Officials of the new ‘government’ steal grain, counterfeit money, and maintain private armies. Can interim leader Karzai fashion a nation out of feudal chaos?
BY ANDREW BUSHELL

KABUL, AFGHANISTAN — The clock is ticking. In the two months since the rout of the Taliban, and despite an international agreement reached at the UN Talks in Bonn in December to form an interim government under Hamid Karzai, this nation has once again become a cluster of city-states ruled by autonomous warlords. So far, the new government has been powerless to halt the return of chaos. Karzai has five months left in his temporary term of office to either stabilize the situation or turn it around. Achieving either objective will be a political — and possibly military — miracle.

Some degree of political stability and governmental unity is crucial if the international-aid effort is to succeed in feeding and rebuilding this war-ravaged land, where an estimated 80 percent of the population is illiterate. But recent history doesn’t bode well. Afghanistan’s last attempt at coalition government, in the 1990s, fell apart when civil war erupted among rival warlords. Most of the warlords — veterans of the CIA sponsored "holy war" of resistance against the Soviet invaders — became so disenchanted with the anarchy that they willingly submitted to rule by the Taliban, giving little thought, it seems, to the radical Islamist sect’s own totalitarian tendencies. In most quarters today, self-interest, tribal loyalty, and regional hegemony continue to trump national need. Underscoring the fragility of the situation, leaders serving in cabinet positions under the Bonn agreement at first refused to leave their scattered power bases throughout the country. And when they finally met, the overriding subject of concern was how firewood would be distributed to the new cabinet — not an unimportant issue in a largely bombed-out nation without central heating, but certainly not one calculated to address the massive troubles faced by the entire country.

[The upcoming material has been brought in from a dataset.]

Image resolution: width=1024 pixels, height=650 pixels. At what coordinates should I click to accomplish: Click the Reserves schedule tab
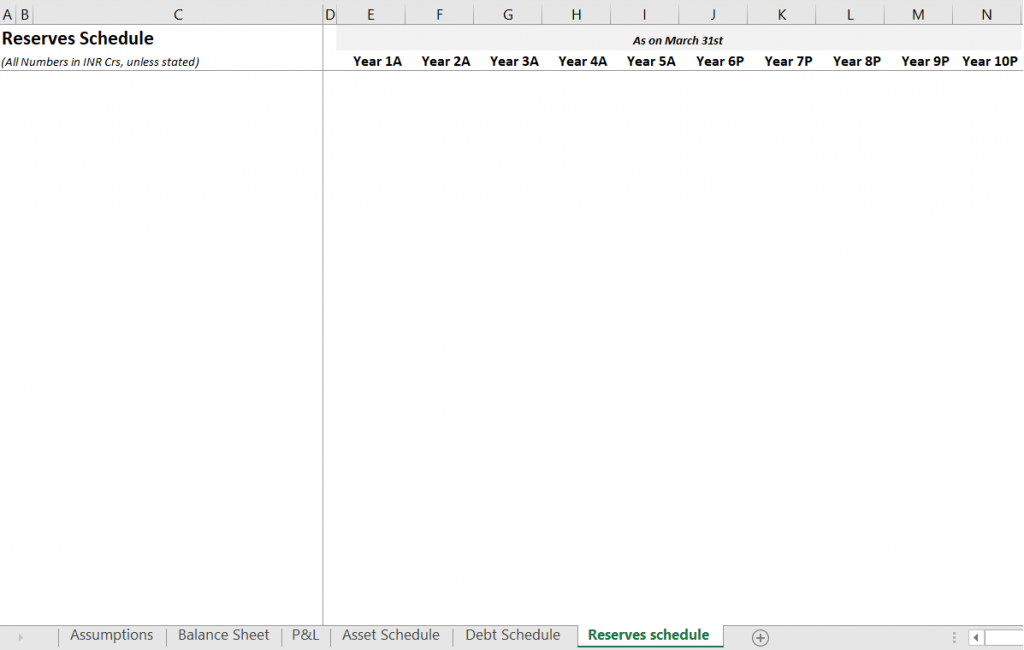[x=648, y=635]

When wealthy donor nations and aid organizations gathered at the Afghanistan-reconstruction summit in Tokyo last week, two questions were paramount in the minds of bureaucrats and government officials: "Will aid money get to the right places?" and "How will a country with no infrastructure be able to spend it?" These questions are fair enough, but they beg the larger issue: ‘How will the Western-coalition nations prevent diversion of aid without a substantial military peacekeeping effort?"

TRAVELING BY road is the easiest way to observe the atomization of Afghanistan. Driving down the highway, which is little more than a dirt trail strewn with rocks, from the Pakistan border to Kabul is like running the gauntlet. Barreling down the uneven track, cars race at high speed without stopping; checkpoints are never good news. The bone-jarring trip could be pleasant if circumstances were different. Afghanistan’s blue skies and stark landscape look remarkably like Southern California on a sunny day — only it’s colder.

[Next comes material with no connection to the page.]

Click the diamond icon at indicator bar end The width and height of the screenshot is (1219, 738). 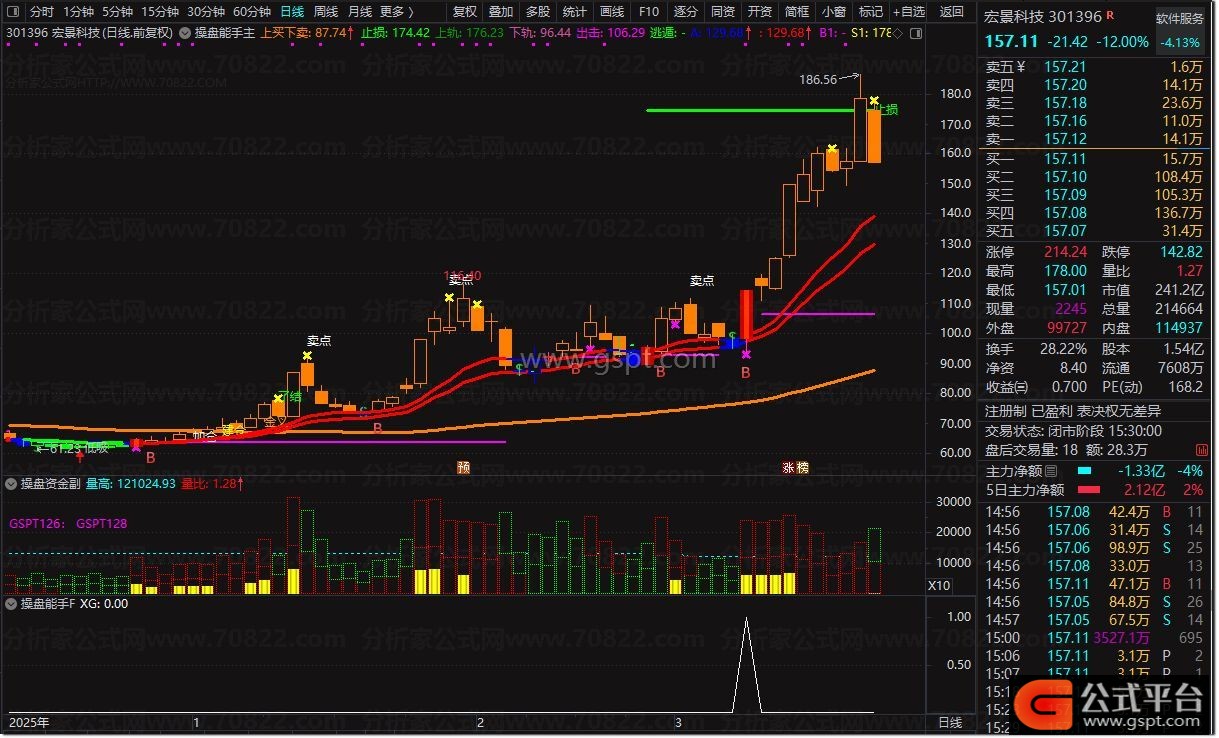pyautogui.click(x=896, y=33)
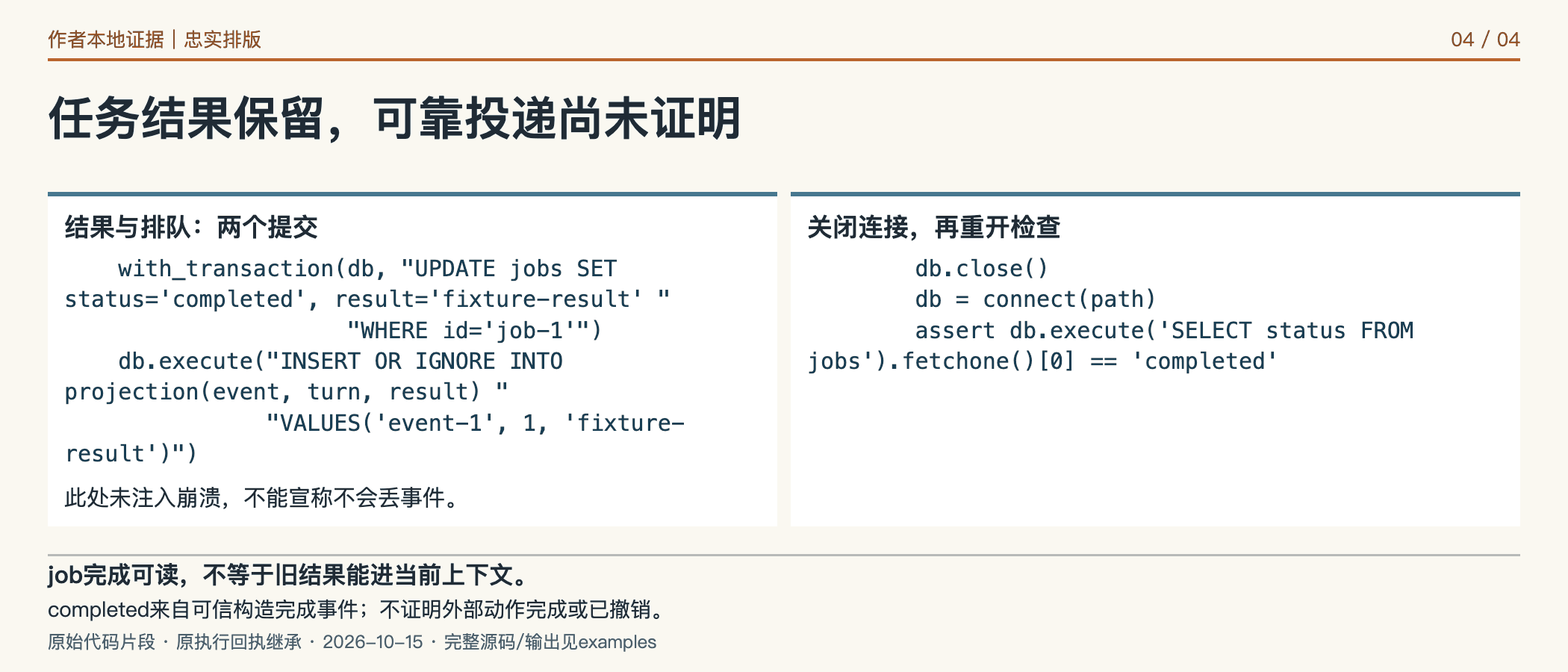Image resolution: width=1568 pixels, height=672 pixels.
Task: Click the assert db.execute SELECT status line
Action: 1164,330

The natural beauty, however, masks the dread any trip like this evokes. It’s been well reported how four journalists were dragged out of their convoy and beaten to death between Jalalabad and Kabul late last year. If reports are to be believed, bandits have killed as many as 20 people making the trek since then. Two days before I made my first trip, I heard that two civilians were stopped by bandits and killed. Transport between cities has become so difficult that the UN stopped grain shipments over three weeks ago and appealed for security forces to protect the roads. Villagers just a few miles outside Jalalabad in the east and Mazar-e-Sharif in the north, with no other food, were forced to eat grass in the hills.

Because Afghanistan is fragmented into what are, in effect, feudal holdings, every region in Afghanistan lives by a different set of rules. Since local militias depend upon regional warlords for food and money, there is little incentive to change a system that has kept them alive for more than 20 years. According to Jabbar Nassery, a jovial Afghan moneychanger in Peshawar who speaks fondly of the order introduced by the Taliban even though his father worked for ex-president Mohammed Rabbani, "The situation has reverted to as it was before the Taliban. The leaders have changed sides, where once they wore lunghi [the traditional Taliban headdress], now they wear pachula [the headdress favored by the Northern Alliance]." Nassery is not alone. Dozens of Afghans interviewed feel the only thing keeping Afghanistan from dissolving into overt civil war is the threat of American bombing.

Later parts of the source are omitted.